Alle 15 viene dunque fissato l’orario dell’asta che dovrà decretare il vincitore, ma tale asta non avrà mai inizio, in quanto Alma decide di ritirarsi. L’azienda friulana dichiara di essersi presentata esclusivamente come garante nel caso non vi fossero altre offerte valide, ma il suo ritiro è forse dettato anche dalla volontà di evitare un clamoroso autogol, vista l’aperta preferenza della tifoseria per il progetto di Milanese, anche grazie a ciò che il triestino ex difensore dell’Inter ha fatto in questi due mesi di gestione provvisoria mettendoci faccia e denaro per permettere alla squadra di proseguire il campionato anche dopo il fallimento. Mario Biasin è dunque il nuovo proprietario della Triestina e Mauro Milanese l’uomo che avrà l’arduo compito di riportarla nel calcio che conta.
L’entusiasmo all’interno della tifoseria è grande, sebbene i triestini negli ultimi siano stati costretti ad una continua diffidenza, sempre giustificata, nei confronti dei vari personaggi discutibili che hanno messo le mani sulla squadra. Le prime avvisaglie nel 2006, quando la sciagurata gestione Tonnellotto portò l’US Triestina 1918 sull’orlo del fallimento, scongiurato dal salvataggio da parte dell’imprenditore friulano Fantinel, andatosene nel 2011 (non privo di colpe) innescando una letale girandola di presidenti. Nel 2012 con Aletti arriva il secondo fallimento della storia alabardata, con la squadra costretta a ripartire dall’Eccellenza sotto il comando di Puglia e Cergol. I guai societari sfondano i confini nazionali quando il timone passa al camerunense Mbock e al kosovaro Mehmeti, indagati per truffa aggravata e cacciati dalla città. Poi la coppia di romani: Pangrazio Di Piero e quel Marco Pontrelli che ha dato la mazzata finale alla società. La scomparsa del settore giovanile, l’intera tifoseria che su invito della curva diserta lo stadio e il fallimento a inizio 2016 sono i momenti più emblematici della sua gestione, oltre al tentativo di cessione al veneto Favarato, che ha presentato una fidejussione bancaria non valida, e al ricorso, non accolto, contro l’istanza di fallimento tentato in extremis per provare a riprendersi la società prima dell’asta.

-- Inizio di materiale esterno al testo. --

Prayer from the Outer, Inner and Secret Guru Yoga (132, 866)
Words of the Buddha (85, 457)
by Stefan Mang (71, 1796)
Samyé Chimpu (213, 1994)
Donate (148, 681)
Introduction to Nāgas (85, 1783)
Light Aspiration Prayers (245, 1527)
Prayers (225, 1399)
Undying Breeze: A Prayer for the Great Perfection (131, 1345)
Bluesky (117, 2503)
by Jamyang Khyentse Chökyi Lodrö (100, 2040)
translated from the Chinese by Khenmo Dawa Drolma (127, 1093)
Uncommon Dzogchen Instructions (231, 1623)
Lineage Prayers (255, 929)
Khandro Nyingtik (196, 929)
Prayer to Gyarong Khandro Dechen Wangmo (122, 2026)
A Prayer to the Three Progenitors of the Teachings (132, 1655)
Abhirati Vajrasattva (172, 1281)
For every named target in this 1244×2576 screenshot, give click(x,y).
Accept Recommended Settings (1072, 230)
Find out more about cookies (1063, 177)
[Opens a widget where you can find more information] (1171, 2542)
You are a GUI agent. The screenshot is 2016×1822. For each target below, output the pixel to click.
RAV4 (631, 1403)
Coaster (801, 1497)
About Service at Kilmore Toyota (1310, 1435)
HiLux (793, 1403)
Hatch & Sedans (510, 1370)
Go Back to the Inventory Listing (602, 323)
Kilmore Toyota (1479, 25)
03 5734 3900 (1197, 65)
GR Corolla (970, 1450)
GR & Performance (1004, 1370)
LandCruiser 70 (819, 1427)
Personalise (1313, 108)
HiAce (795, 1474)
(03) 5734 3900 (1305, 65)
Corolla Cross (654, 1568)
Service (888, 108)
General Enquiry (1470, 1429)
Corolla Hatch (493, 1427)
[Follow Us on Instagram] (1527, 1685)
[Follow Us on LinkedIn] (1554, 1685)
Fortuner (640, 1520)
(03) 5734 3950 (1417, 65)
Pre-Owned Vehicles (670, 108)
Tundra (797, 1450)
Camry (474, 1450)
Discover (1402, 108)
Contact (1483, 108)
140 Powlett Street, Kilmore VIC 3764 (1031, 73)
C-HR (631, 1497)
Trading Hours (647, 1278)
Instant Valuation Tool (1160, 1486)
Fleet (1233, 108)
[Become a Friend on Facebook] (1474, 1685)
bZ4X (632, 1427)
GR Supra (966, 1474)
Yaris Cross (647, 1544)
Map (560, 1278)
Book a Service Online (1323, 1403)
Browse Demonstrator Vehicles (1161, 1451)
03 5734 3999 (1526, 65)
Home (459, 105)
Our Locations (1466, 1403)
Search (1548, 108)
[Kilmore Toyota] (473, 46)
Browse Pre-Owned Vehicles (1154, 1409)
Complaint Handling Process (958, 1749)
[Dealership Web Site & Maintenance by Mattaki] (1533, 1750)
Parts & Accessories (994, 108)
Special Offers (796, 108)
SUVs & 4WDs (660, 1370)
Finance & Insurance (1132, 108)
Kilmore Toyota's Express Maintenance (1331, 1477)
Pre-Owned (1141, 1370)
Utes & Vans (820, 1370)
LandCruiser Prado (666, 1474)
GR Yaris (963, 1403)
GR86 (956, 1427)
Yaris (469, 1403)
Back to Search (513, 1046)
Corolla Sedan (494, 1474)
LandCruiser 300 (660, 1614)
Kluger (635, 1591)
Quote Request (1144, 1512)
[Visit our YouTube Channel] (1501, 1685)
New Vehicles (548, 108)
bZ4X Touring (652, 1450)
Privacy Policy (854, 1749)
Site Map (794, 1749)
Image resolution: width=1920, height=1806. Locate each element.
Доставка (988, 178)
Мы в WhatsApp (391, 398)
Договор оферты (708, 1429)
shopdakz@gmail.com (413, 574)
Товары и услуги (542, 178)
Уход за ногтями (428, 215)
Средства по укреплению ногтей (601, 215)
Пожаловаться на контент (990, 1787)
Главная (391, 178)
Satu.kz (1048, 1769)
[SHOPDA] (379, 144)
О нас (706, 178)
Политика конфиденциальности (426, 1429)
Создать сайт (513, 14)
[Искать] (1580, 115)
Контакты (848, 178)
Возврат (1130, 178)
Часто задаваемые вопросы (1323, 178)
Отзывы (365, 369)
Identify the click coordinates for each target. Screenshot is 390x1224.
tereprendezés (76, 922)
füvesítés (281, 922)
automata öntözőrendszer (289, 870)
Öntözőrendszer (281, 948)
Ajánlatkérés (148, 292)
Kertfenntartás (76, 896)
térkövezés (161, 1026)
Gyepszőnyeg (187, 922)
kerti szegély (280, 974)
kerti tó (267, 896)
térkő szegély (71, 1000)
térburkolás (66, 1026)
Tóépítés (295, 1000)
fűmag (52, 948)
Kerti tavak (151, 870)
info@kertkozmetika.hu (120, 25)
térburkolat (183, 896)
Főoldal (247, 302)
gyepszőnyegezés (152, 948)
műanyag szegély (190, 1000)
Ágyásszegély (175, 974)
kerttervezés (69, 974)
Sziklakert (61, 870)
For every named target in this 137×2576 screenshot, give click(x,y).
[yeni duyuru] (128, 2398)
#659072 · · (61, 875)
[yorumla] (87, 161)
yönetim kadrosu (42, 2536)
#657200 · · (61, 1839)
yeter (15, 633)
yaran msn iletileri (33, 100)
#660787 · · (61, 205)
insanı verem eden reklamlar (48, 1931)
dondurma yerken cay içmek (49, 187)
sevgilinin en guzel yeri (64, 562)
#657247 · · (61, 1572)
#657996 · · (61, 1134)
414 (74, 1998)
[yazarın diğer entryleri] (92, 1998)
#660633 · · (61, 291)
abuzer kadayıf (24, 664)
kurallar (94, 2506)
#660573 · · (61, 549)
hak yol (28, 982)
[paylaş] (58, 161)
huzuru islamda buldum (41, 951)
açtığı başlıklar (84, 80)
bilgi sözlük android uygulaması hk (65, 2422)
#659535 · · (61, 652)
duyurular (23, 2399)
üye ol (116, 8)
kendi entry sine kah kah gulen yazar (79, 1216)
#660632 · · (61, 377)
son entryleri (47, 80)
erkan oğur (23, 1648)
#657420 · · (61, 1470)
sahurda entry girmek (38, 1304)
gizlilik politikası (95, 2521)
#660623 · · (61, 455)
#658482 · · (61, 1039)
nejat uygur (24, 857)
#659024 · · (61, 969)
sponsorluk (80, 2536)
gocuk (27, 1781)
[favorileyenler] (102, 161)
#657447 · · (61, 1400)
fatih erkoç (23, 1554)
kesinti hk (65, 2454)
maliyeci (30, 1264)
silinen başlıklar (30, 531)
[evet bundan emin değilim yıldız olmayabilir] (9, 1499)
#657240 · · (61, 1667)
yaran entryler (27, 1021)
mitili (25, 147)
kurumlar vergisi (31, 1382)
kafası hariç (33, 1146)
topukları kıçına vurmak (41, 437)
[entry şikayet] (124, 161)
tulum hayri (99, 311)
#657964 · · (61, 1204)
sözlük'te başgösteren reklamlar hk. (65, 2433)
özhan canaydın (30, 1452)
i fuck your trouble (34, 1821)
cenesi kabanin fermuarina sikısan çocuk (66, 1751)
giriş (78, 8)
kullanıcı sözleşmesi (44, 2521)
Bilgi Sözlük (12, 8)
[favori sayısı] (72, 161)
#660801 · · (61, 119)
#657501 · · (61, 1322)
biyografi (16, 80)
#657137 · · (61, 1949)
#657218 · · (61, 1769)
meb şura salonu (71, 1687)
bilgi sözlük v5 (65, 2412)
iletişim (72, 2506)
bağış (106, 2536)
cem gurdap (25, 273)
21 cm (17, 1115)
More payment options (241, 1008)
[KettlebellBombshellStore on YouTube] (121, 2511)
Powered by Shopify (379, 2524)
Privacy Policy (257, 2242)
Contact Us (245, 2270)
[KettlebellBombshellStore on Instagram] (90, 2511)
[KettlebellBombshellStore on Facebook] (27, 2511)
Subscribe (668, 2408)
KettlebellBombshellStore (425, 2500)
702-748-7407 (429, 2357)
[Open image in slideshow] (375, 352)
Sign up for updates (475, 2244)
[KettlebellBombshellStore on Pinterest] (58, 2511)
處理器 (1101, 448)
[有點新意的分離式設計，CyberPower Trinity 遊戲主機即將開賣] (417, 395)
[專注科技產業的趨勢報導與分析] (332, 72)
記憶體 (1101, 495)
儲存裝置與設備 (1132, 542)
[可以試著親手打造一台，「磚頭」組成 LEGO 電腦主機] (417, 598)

Chiara è quindi la gioia dei tifosi nel vedere finalmente la società in mani competenti (Milanese oltre ad essere ex calciatore di Serie A ha già alle spalle esperienze dirigenziali al Varese e al Leyton Orient) e soprattutto triestine. Ciò non significa che alla nuova proprietà verrà concessa totale fiducia a priori da una tifoseria disillusa da troppi anni burrascosi, ma la sensazione è che questa possa finalmente essere la volta buona. Per l’affidamento del marchio storico (di proprietà dei tifosi) ci sarà tempo, ma ora urge il ritorno allo stadio dei supporters alabardati, organizzati e non, per aiutare la squadra a conquistare la permanenza in Serie D senza passare attraverso i play out.